We've all gotten them. The emails from someone purporting to have a lot of money that needs help sailing through the tricky waters of international banking. The ones that need us (me!) to do the important work of banking for a prince, or deceased magnate. Those messages from Nigeria. Those scam emails.
But why do those scammers write that they are from Nigeria or some other third-world country? They most often aren't, and the notion makes the whole thing seem ridiculous. Also, why do they send the emails with terrible grammer and spelling issues? Couldn't they at least proofread it once? The answer to these questions, of course, is that we are not the intended targets of the emails. Someone would have to be very gullible to fall for one of those scams, and that's exactly the point.
Cormac Herley, the principal researcher in the machine learning department at Microsoft Research, has actually crunched the numbers to prove that's the case. His paper, titled "Why do Nigerian Scammers Say They are from Nigeria?", looks at the scam from the scammer's point of view. The scammers have a limited amount of time to scam, and must prioritize the most gullible victims quickly if they want to make money. Herley visualizes this problem as one of binary classification. Will a specific mark be profitable? If the scammers guess wrong, they either spend valuable time scamming for no gain, or dismiss what could have been a profitable mark.

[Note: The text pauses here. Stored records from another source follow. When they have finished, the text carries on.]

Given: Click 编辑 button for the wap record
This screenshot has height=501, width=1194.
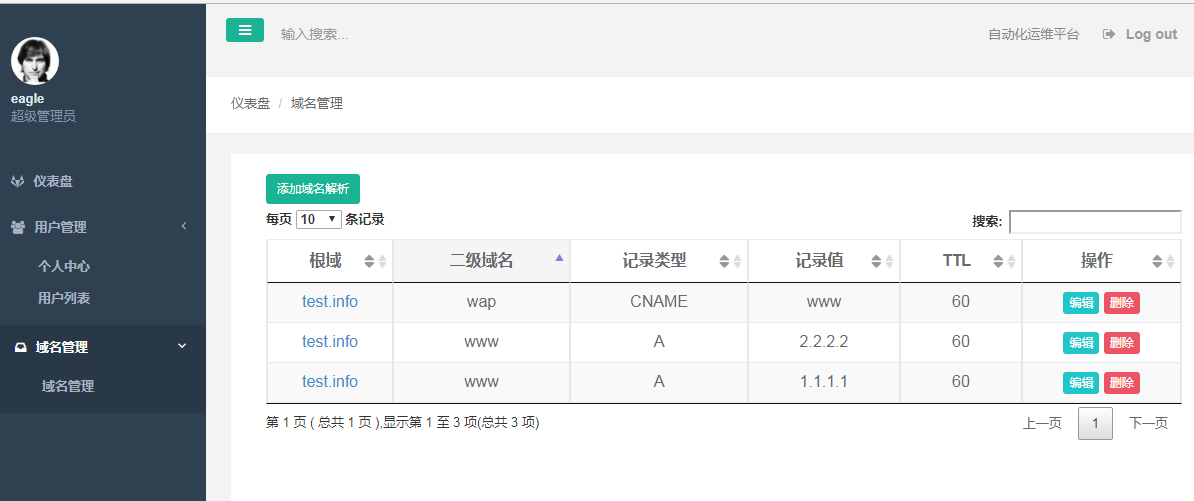Looking at the screenshot, I should tap(1081, 302).
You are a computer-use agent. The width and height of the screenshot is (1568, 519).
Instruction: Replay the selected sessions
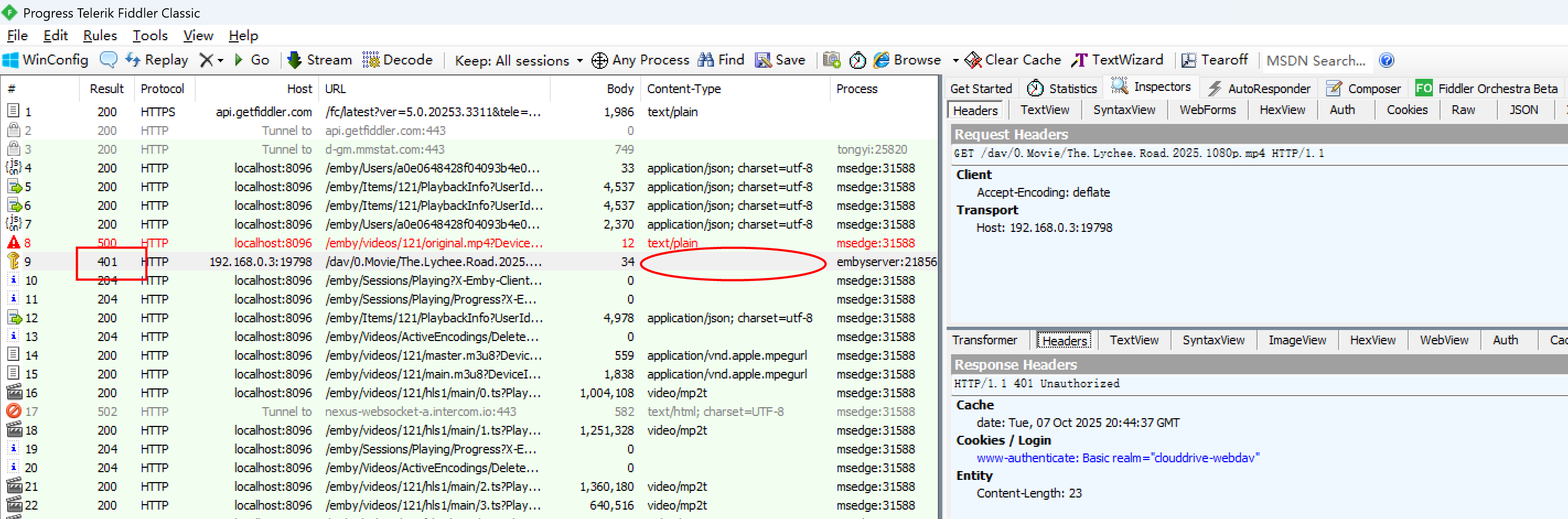pos(157,60)
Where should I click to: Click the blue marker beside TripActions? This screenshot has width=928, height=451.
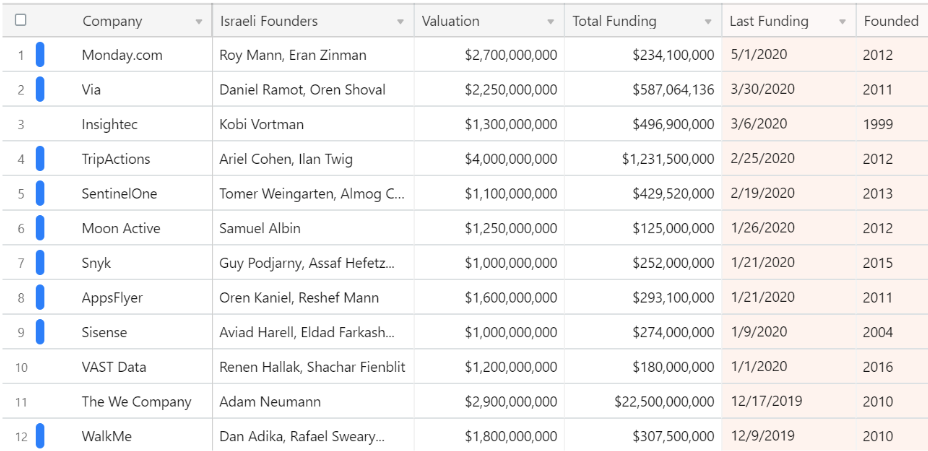coord(40,159)
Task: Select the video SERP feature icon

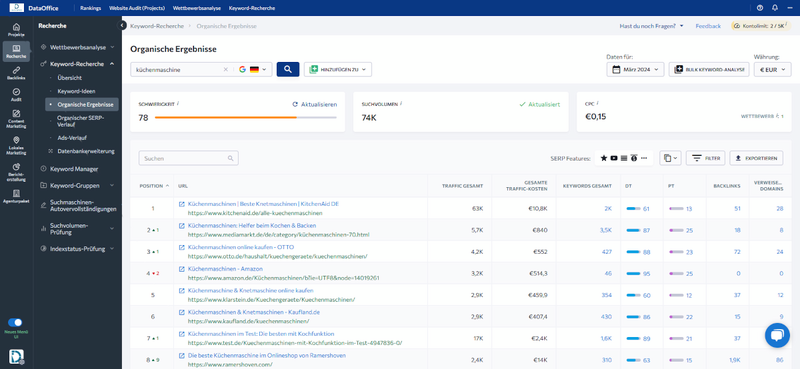Action: [x=614, y=158]
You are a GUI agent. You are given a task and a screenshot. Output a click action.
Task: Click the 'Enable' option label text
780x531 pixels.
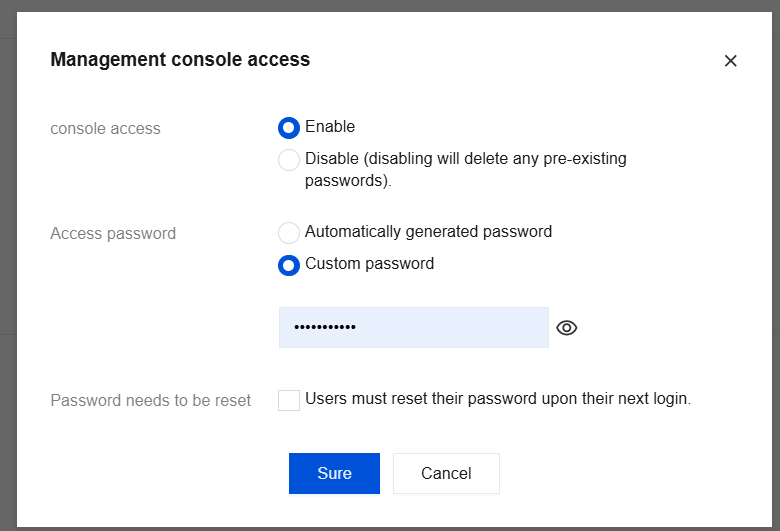pyautogui.click(x=330, y=127)
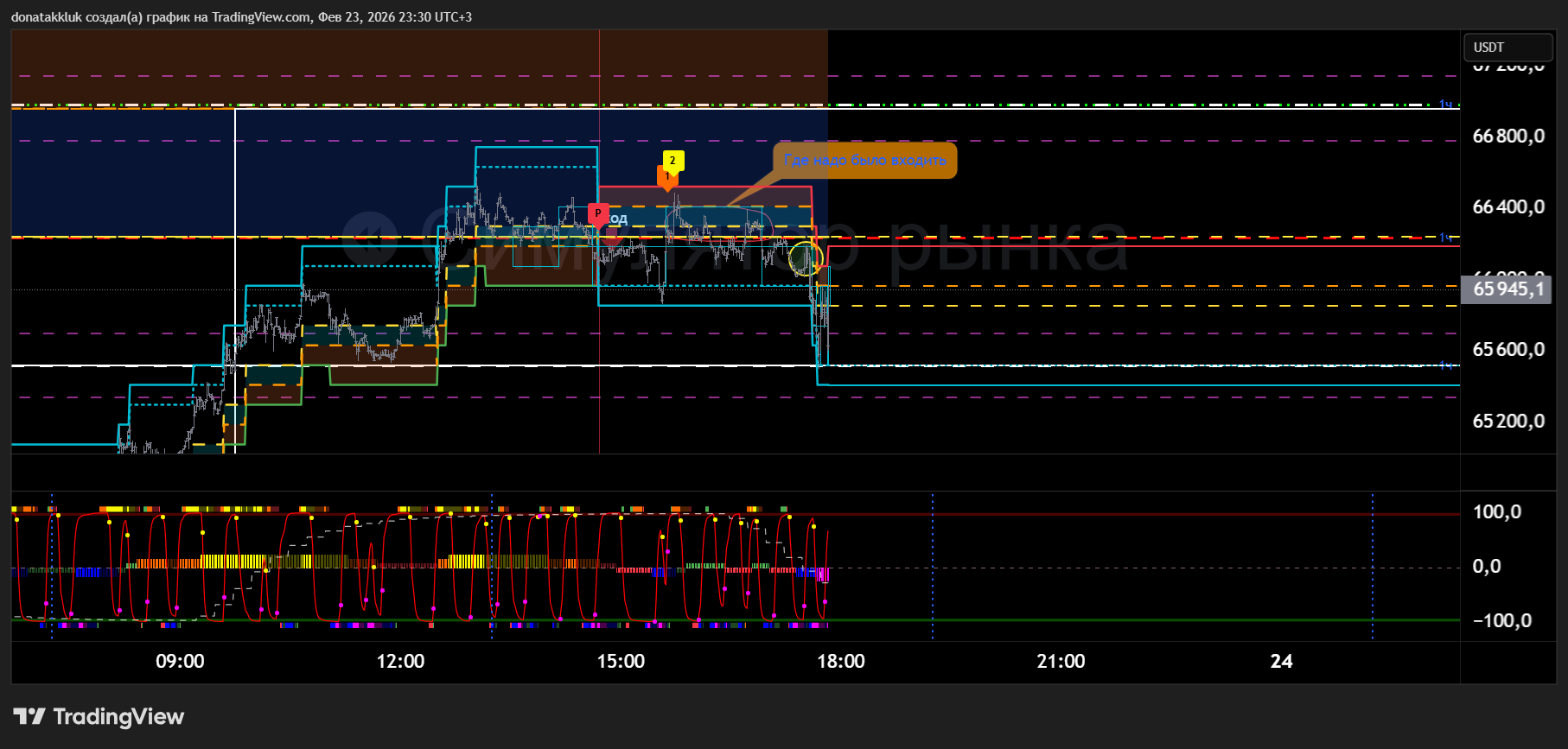Click the 18:00 label on time axis
Screen dimensions: 1568x749
click(840, 662)
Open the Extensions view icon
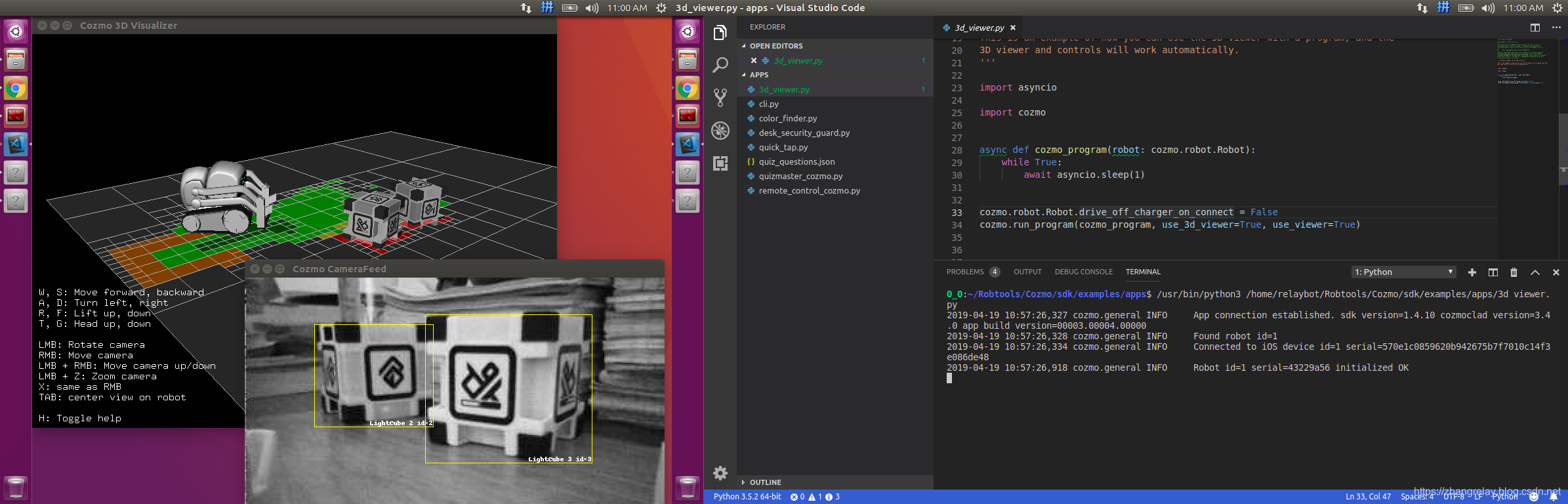 (x=720, y=163)
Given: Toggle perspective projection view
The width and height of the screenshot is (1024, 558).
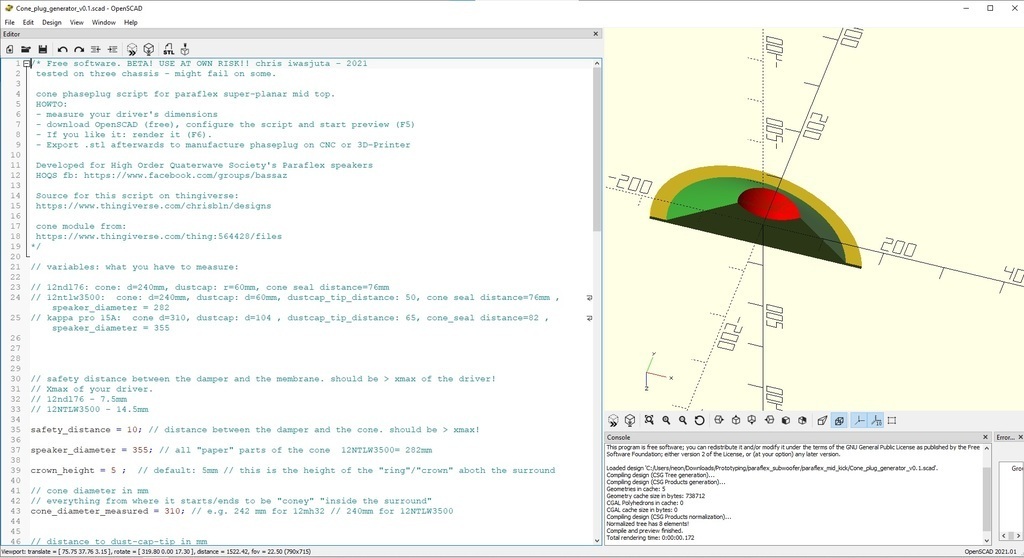Looking at the screenshot, I should coord(822,421).
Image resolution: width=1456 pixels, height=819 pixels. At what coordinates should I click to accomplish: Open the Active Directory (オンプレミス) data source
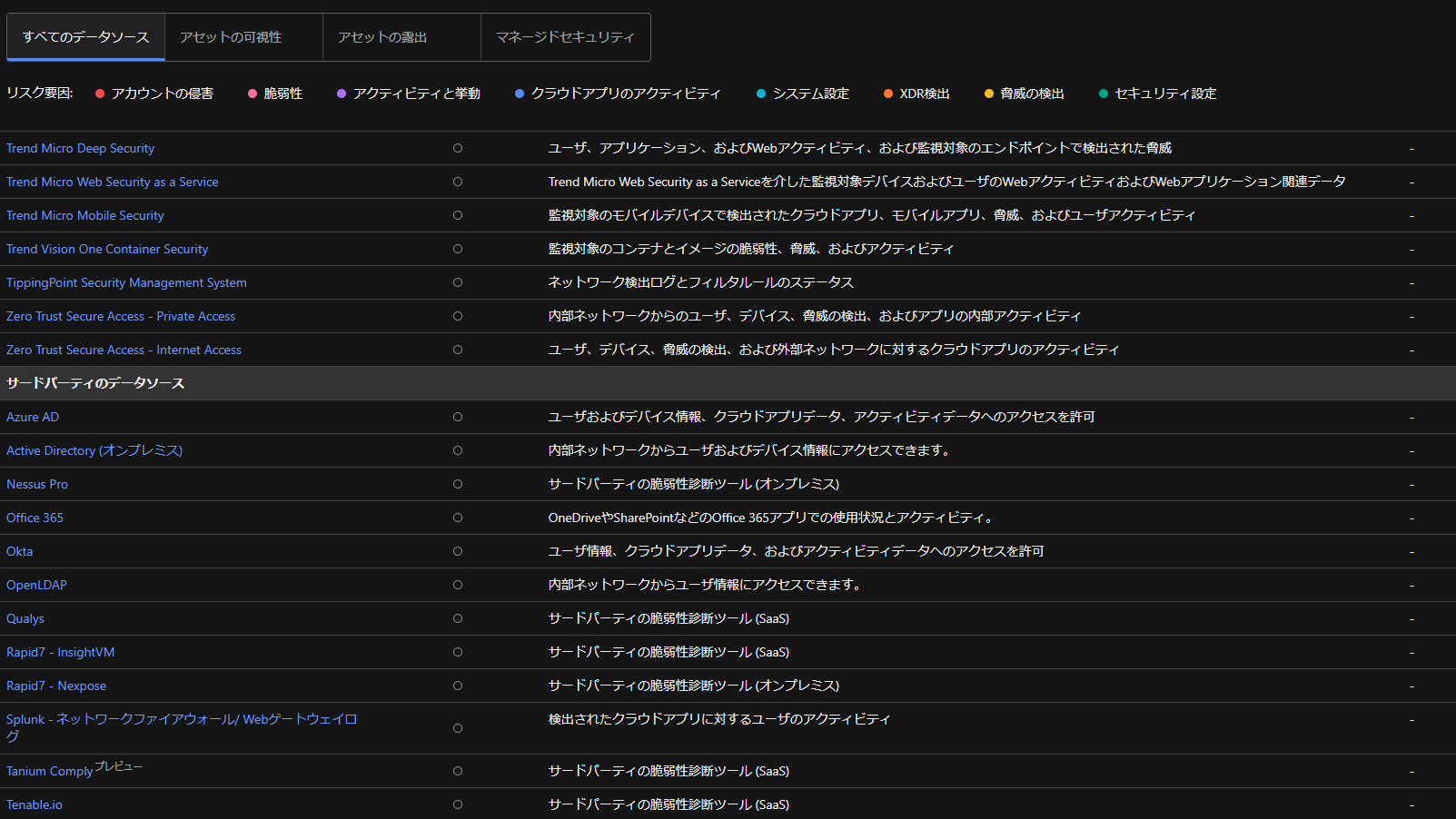[x=94, y=450]
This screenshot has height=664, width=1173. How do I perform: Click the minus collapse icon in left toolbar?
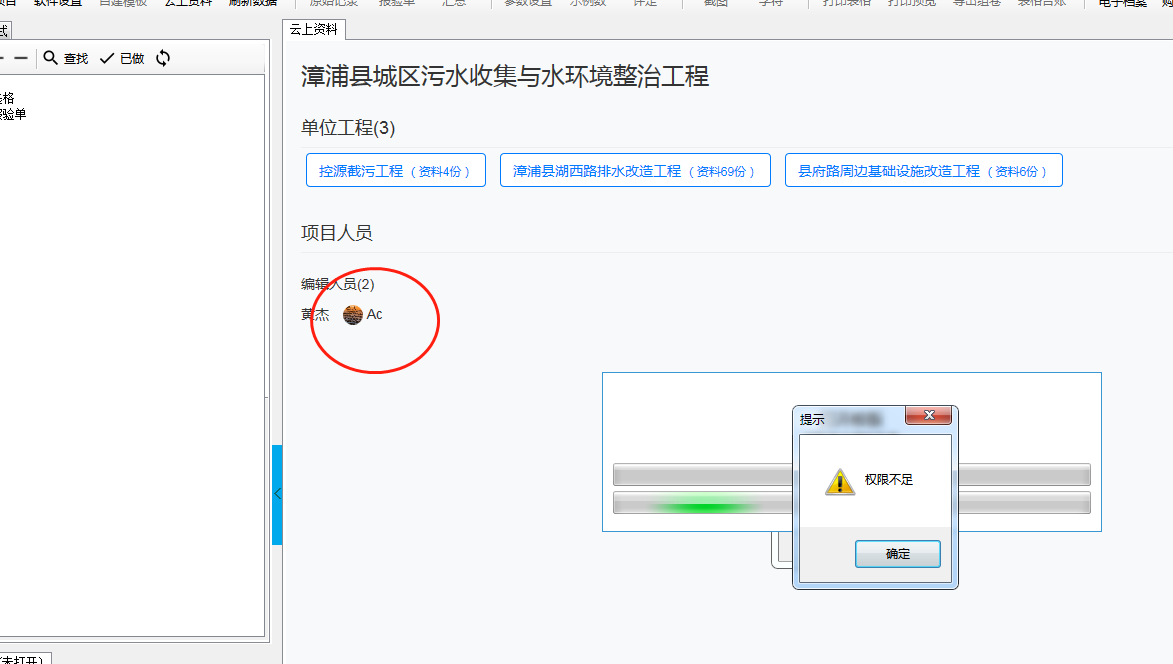tap(20, 58)
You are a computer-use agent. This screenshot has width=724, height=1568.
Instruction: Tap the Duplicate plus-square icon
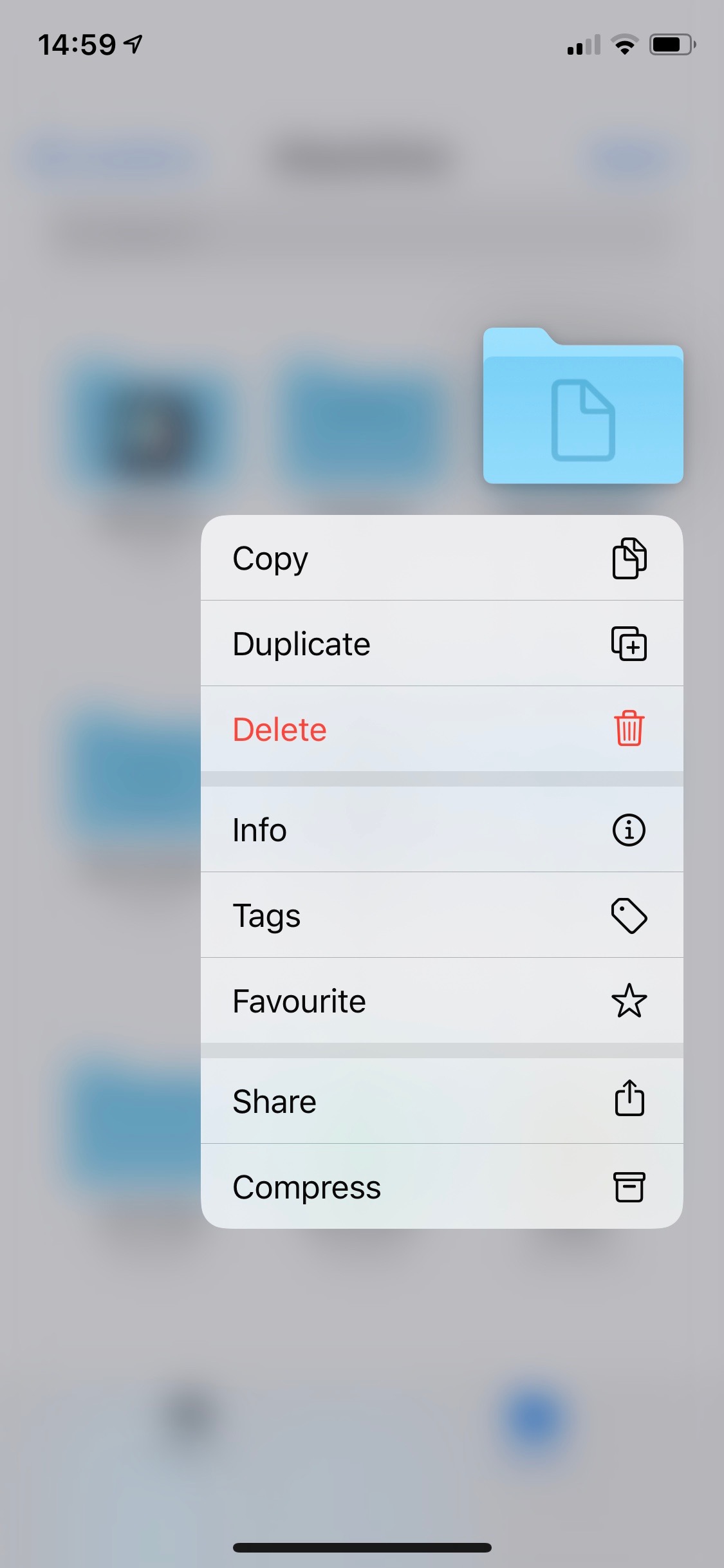click(x=629, y=644)
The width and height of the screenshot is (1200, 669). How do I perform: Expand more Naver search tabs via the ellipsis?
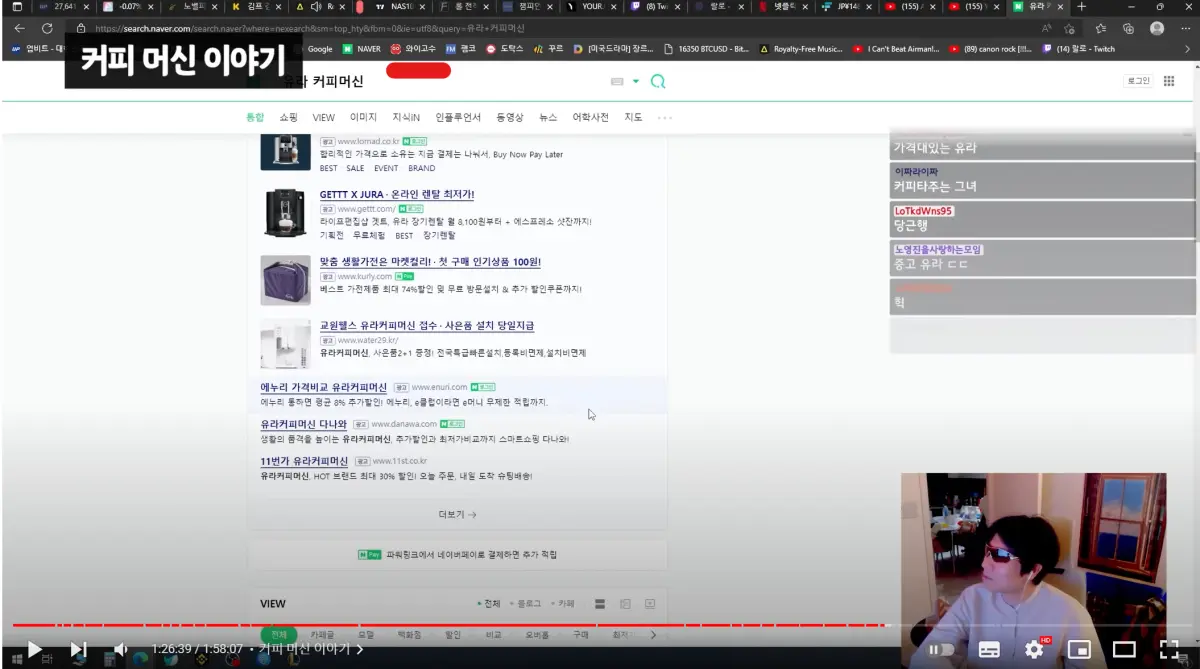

To solve the problem, Herley places all of the variables into a mathematical model of how a scammer might act. He then uses a Receiver Operator Characteristic (ROC) curve, which, he says, is how the trade-off between two types of error is usually graphed. From there, he is able to determine exactly how a scammer should choose which people to scam. The answer, of course, is to find a way to accurately identify from a large sample of people those who will be prone to scamming. From the paper:
The initial email is eﬀectively the attacker’s classiﬁer: it determines who responds, and thus who the scammer attacks (i.e., enters into email conversation with). The goal of the email is not so much to attract viable users as to repel the non-viable ones, who greatly outnumber them. Failure to repel all but a tiny fraction of non-viable users will make the scheme unproﬁtable. The mirth which the fabulous tales of Nigerian scam emails provoke suggests that it is mostly successful in this regard. A less outlandish wording that did not mention Nigeria would almost certainly gather more total responses and more viable responses, but would yield lower overall proﬁt. Recall, that viability requires that the scammer actually extract money from the victim: those who are fooled for a while, but then ﬁgure it out, or who balk at the last hurdle are precisely the expensive false positives that the scammer must deter.
It seems like common sense, but now at least there is proof that these scammers aren't all actually Nigerians with poor English. Herley's paper can be read (and understood if you enjoy math) in PDF form over on the Microsoft Research website. One question that remains, though, is whether the "Nigerian" scam started when someone created it to filter out all of the non-gullible people, or whether it was actually from Nigerian scammers, and just happened to catch on because of this unintended effectiveness.